Lennon nodded along with the rest of her classmates.

“Good,” said Dante. “Then let’s begin.”

What followed was a brutal crash course in rudimentary persuasion. Dante adopted a sink-or-swim approach to the lesson, which Lennon privately suspected was more a test of natural aptitude than anything else, a way to gauge what he was working with. What little instruction he did offer was vague and rooted not in pragmatism but in feelings and intuition. “Think of your will as an extension of your body. No different than a limb. When you extend it to the rat—as you might your hand—imagine yourself expanding around it, the fingers of your psyche closing into a fist. That’s how you make first contact and establish control.”

Other tips adopted a more athletic approach, focusing more on the body than the mind: “Breathe through the belly, not the chest. Try to keep your hands from fisting up. Palms to the sky. It’ll help you relax.”

Dante delivered one of the most helpful tips of the evening while standing behind Lennon’s desk: “Focus and stress are not synonymous. Try to concentrate without tensing up.”

As the night progressed, the class dissolved into utter chaos. There were rats that raced in circles around the perimeters of their cages. Rats that stared blankly into the eyes of their persuaders. Some rats who did nothing but shit and burrow into the pine shavings for a nap.
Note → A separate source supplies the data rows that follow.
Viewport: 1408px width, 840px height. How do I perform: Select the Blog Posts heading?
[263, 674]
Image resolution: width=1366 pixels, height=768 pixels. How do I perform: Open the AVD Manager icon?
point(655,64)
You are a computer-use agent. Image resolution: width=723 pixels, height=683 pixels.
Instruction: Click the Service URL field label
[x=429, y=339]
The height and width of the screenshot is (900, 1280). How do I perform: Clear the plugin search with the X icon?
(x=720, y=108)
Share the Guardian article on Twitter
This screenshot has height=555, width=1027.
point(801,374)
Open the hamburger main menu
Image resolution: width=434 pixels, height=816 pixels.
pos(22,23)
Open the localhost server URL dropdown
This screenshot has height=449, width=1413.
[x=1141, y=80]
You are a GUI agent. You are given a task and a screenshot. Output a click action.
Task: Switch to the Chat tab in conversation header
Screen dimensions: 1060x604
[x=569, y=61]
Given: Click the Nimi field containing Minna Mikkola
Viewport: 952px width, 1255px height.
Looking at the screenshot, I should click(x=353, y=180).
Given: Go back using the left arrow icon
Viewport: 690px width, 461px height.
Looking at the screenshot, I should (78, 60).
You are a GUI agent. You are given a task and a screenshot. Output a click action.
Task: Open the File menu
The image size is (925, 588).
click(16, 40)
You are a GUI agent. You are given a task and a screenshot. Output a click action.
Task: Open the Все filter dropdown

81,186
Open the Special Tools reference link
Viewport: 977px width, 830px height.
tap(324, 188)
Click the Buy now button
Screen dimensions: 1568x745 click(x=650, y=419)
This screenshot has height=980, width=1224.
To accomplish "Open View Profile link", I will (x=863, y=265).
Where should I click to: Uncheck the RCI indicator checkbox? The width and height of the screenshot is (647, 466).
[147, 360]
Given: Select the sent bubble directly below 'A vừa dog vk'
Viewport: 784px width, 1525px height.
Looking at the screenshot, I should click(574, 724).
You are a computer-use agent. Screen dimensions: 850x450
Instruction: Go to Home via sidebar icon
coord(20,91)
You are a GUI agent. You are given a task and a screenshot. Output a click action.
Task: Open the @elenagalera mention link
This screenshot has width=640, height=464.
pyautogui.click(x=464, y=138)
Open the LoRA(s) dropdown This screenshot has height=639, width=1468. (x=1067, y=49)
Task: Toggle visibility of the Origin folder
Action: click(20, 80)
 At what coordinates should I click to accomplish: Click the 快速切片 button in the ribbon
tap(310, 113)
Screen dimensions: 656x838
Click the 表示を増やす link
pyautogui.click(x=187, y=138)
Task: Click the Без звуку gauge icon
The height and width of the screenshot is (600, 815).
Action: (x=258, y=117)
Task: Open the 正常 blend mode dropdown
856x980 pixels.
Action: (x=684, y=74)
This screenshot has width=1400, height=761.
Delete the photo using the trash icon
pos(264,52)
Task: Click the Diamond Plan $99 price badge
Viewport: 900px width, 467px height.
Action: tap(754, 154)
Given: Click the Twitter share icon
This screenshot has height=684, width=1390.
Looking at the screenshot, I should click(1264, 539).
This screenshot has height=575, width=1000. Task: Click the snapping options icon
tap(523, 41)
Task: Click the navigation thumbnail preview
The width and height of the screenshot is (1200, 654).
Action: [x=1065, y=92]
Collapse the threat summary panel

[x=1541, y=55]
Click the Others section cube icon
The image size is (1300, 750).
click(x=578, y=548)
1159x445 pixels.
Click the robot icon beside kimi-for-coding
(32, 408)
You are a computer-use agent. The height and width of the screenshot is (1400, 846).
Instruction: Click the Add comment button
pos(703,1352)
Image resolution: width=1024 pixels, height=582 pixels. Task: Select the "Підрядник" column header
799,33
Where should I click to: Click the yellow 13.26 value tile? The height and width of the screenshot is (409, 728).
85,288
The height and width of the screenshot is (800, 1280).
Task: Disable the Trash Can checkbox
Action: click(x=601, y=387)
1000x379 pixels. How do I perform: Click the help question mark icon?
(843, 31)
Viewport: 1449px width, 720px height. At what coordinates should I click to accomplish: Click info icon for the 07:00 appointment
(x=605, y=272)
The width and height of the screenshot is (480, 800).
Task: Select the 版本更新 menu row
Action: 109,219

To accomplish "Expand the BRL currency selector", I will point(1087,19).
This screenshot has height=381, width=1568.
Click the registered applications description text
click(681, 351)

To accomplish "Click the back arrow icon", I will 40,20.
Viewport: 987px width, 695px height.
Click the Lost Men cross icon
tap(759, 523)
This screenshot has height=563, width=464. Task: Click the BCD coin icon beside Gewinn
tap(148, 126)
But one, Ian’s, convulsed pitifully on the floor of his cage, only to go limp, then startle awake a few moments later. Ian received a sharp scolding from Dante for his heavy-handedness.

Lennon, for her part, couldn’t bring herself to impress her will on the timid creature cowering in the cage before her. Gregory was smaller than the other rats—just a baby, really. And despite her best efforts to remain stoic, she felt strangely protective of him. She didn’t want to hurt him and couldn’t ensure that she wouldn’t if she attempted to persuade him.